## Data shown:
---------------
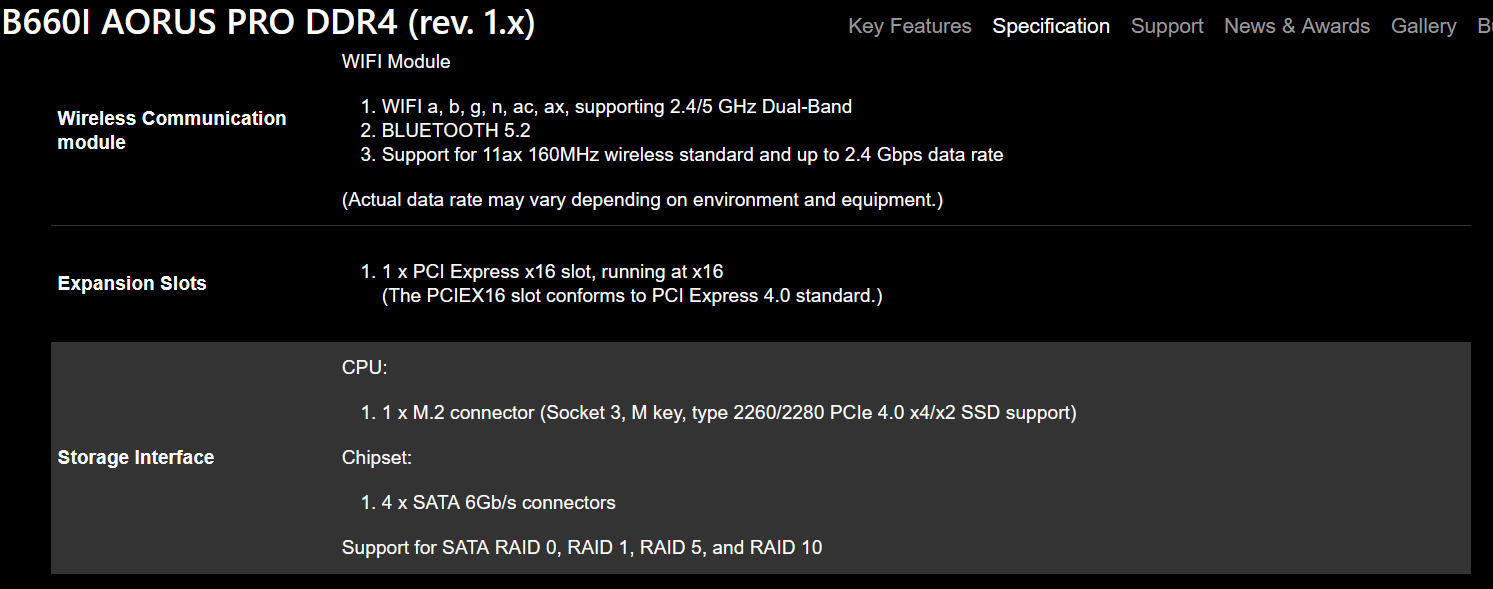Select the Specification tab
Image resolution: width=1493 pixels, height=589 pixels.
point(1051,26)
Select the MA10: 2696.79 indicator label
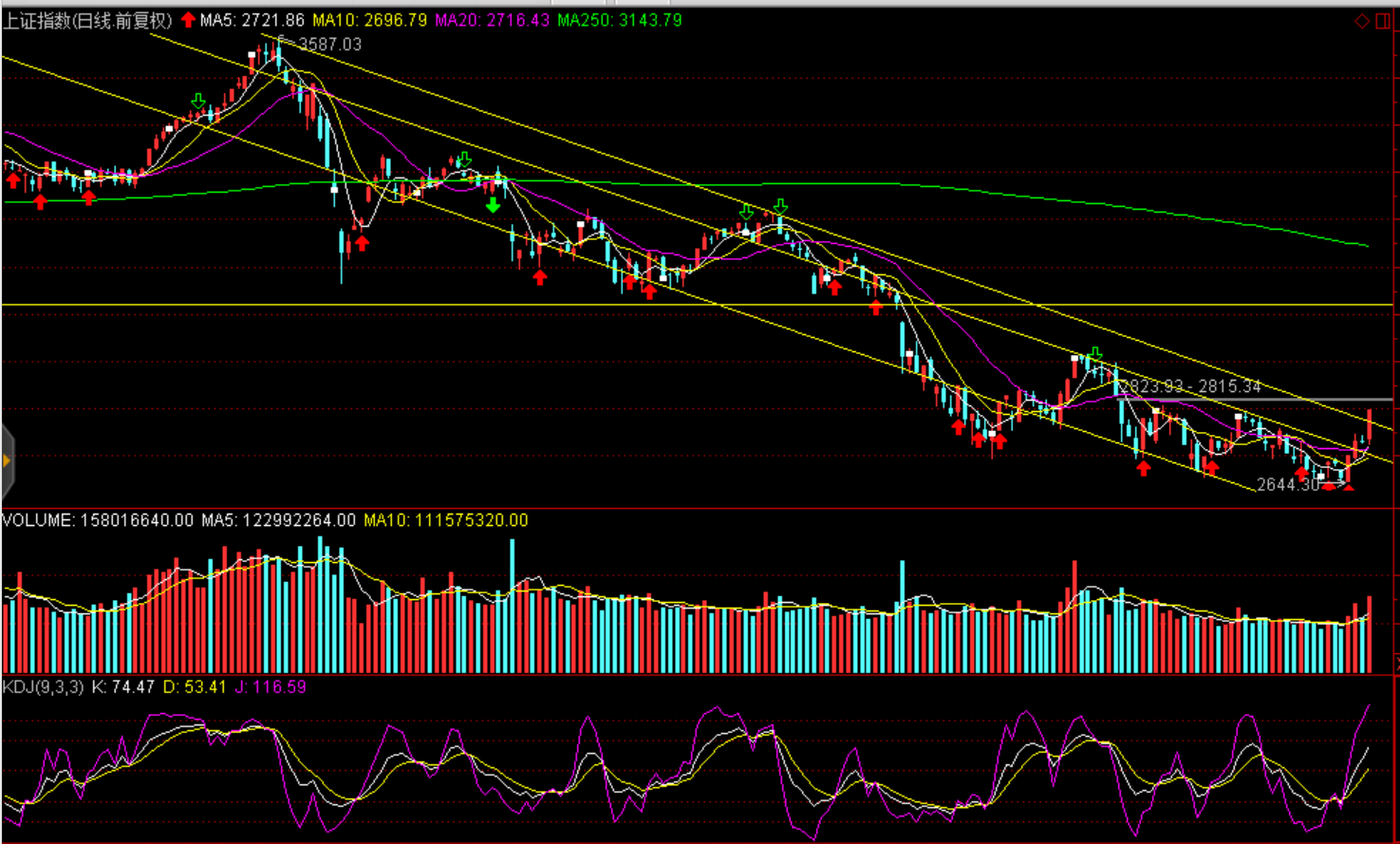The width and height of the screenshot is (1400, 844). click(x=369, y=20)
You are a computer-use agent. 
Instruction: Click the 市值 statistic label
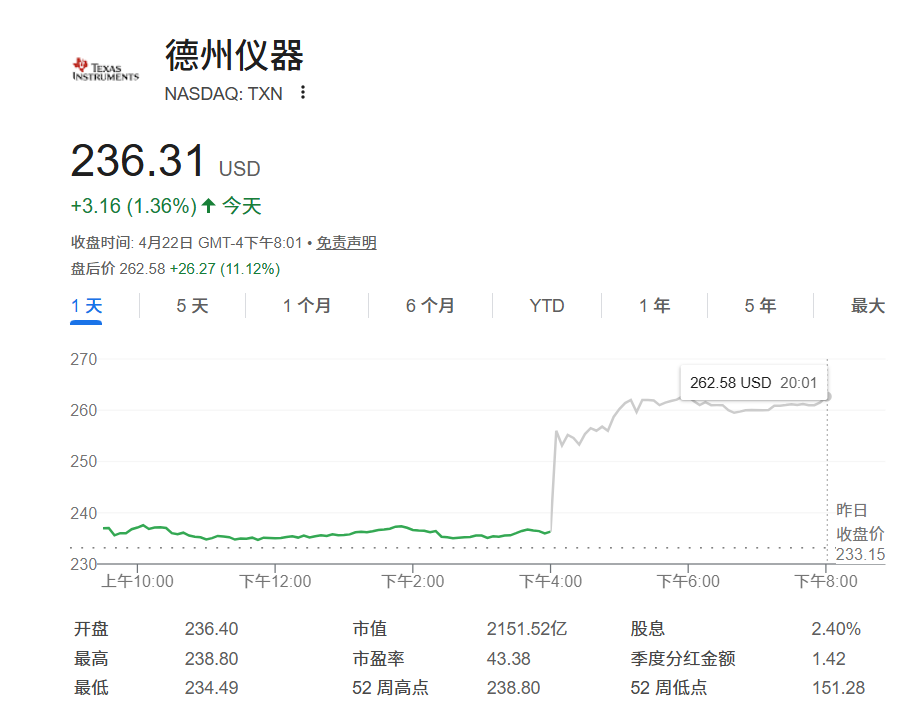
---------------
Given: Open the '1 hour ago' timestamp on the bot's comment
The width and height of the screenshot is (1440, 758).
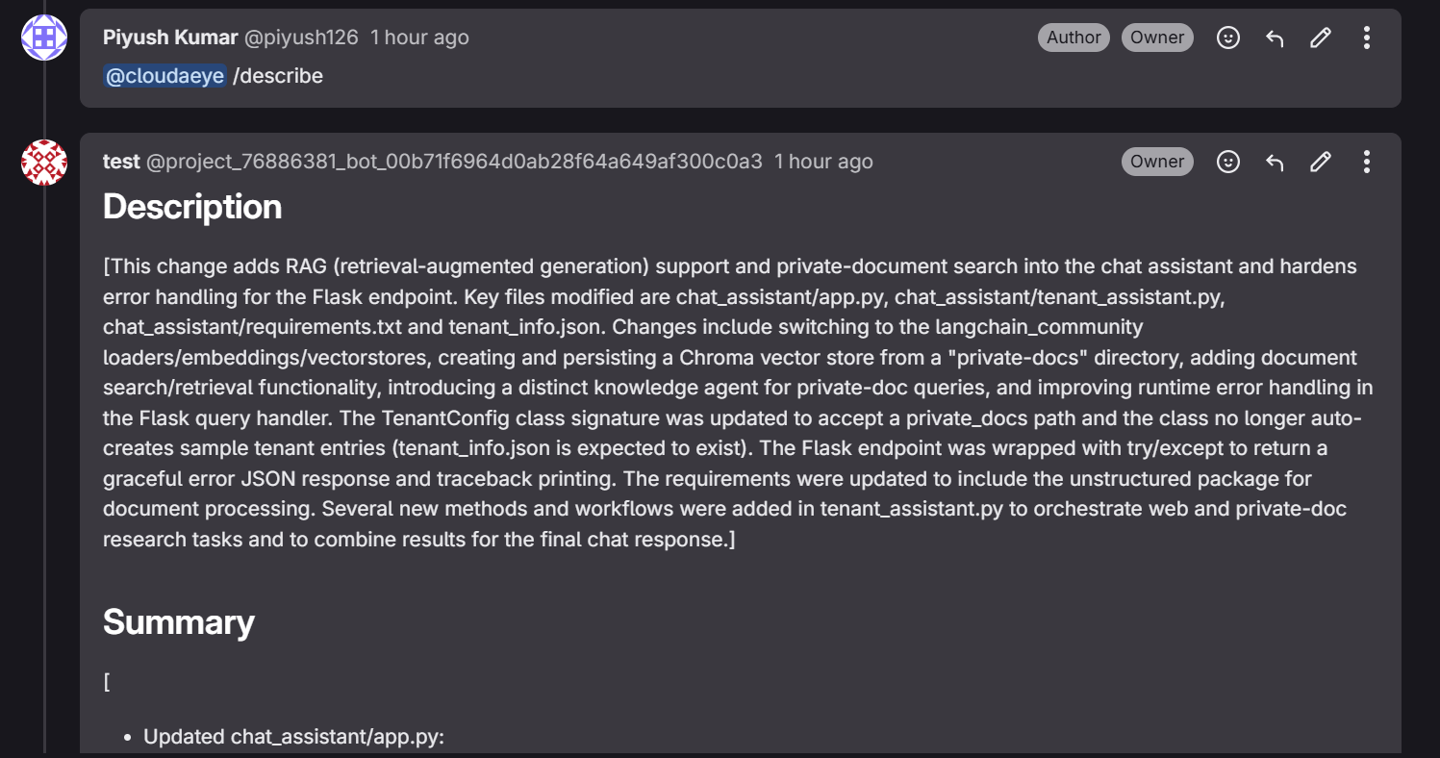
---------------
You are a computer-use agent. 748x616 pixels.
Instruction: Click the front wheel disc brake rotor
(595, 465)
---------------
## Description of the task:
Search the material above for the string "computer", and copy every line in which it turns up.

## Response for this exercise:
You are a computer-use agent. 
You are a computer-use agent. 748x616 pixels.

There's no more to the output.